=== CATATAN DATASET ===

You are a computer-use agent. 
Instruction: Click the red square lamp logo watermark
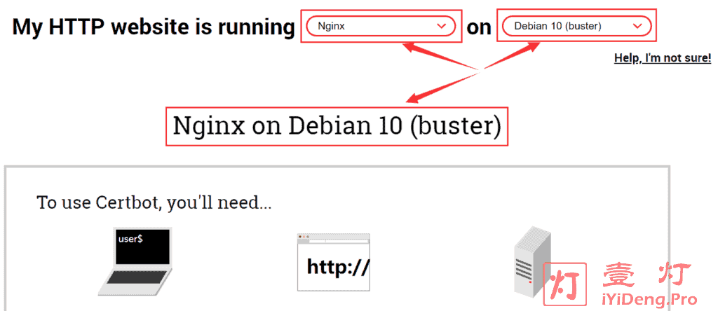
---
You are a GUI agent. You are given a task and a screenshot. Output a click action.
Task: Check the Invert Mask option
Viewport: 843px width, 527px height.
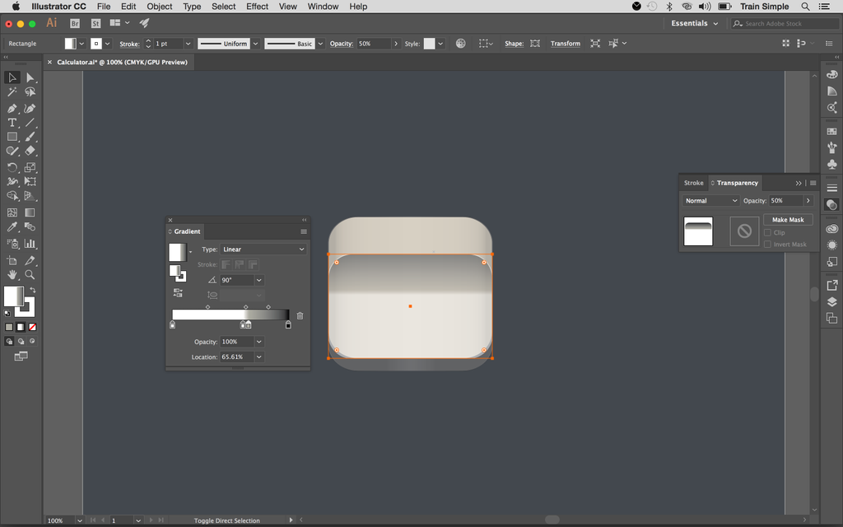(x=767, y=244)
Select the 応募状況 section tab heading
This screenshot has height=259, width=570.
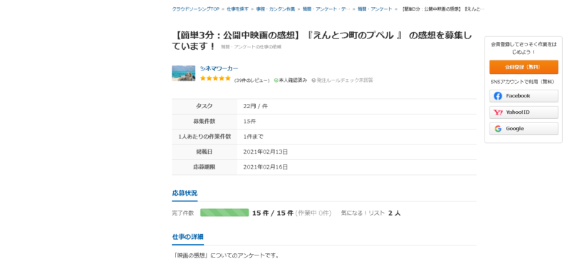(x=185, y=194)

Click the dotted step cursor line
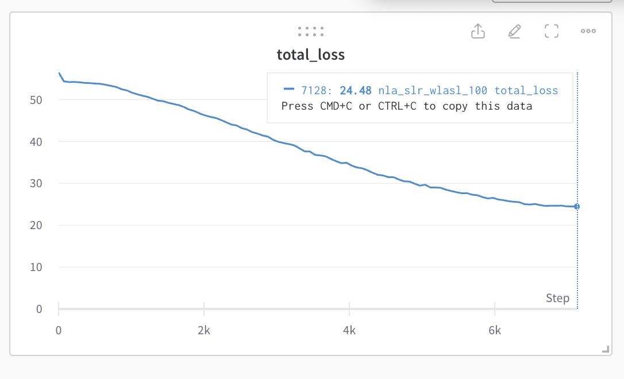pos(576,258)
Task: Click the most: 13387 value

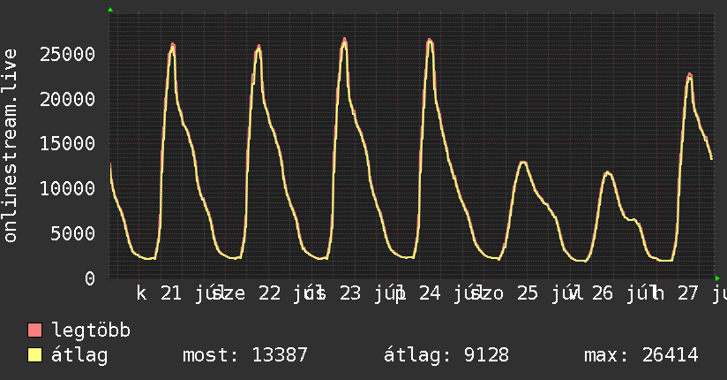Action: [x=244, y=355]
--
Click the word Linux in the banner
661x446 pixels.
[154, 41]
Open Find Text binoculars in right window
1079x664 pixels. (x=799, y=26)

=== TUGAS ===
Ubah baris-baris materi di atas, mulai dari baris yang memuat "You are a GUI" sampai dengan baris yang memuat "Action: [x=244, y=355]", menjadi daftar bernomor tanpa baris kosong. Jangan sertakan gambar dalam jawaban.

=== HASIL TUGAS ===
1. You are a GUI agent. You are given a task and a screenshot. Output a click action.
2. Task: Check the Invert Mask option
3. Viewport: 843px width, 527px height.
4. (x=767, y=244)
5. Select the 応募状況 section tab heading
6. This screenshot has height=259, width=570.
7. (x=185, y=194)
8. Click the dotted step cursor line
9. pos(576,258)
10. Task: Click the most: 13387 value
11. Action: [x=244, y=355]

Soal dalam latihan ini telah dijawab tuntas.